TASK INPUT:
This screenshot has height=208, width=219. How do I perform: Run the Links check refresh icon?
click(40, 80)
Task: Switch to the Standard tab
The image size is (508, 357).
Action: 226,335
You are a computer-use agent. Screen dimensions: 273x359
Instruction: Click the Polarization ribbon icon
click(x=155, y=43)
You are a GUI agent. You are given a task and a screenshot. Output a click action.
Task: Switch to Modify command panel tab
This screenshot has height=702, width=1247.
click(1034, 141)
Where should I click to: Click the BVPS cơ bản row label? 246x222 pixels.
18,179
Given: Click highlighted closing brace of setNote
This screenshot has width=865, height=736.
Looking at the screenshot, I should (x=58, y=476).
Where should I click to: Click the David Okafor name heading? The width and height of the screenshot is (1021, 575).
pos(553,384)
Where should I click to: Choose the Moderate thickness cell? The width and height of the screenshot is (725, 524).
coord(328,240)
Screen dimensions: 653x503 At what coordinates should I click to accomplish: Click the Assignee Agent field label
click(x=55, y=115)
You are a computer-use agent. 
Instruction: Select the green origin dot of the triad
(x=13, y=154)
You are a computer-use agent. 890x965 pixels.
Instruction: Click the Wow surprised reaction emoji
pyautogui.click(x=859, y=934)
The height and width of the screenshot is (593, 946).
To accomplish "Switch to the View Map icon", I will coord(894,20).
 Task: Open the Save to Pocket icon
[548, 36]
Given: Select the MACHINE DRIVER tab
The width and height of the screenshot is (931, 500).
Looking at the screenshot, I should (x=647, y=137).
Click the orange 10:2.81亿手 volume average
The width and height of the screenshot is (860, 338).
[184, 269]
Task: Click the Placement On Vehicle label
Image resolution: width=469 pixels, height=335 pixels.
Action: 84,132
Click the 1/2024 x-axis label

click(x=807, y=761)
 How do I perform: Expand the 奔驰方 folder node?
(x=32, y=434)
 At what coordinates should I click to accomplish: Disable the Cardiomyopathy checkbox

WRITTEN TASK: Reproduce verbatim the lines of the material above, beginning with the line that contains "You are a GUI" and continuing through the line that contains "(x=13, y=154)". Include both of those lines.

EXERCISE ANSWER:
You are a GUI agent. You are given a task and a screenshot. Output a click action.
Task: Switch to Modify command panel tab
This screenshot has height=702, width=1247.
click(1034, 141)
Where should I click to: Click the BVPS cơ bản row label? 246x222 pixels.
18,179
Given: Click highlighted closing brace of setNote
This screenshot has width=865, height=736.
Looking at the screenshot, I should (x=58, y=476).
Where should I click to: Click the David Okafor name heading? The width and height of the screenshot is (1021, 575).
pos(553,384)
Where should I click to: Choose the Moderate thickness cell? The width and height of the screenshot is (725, 524).
coord(328,240)
Screen dimensions: 653x503 At what coordinates should I click to accomplish: Click the Assignee Agent field label
click(x=55, y=115)
You are a computer-use agent. 
Instruction: Select the green origin dot of the triad
(x=13, y=154)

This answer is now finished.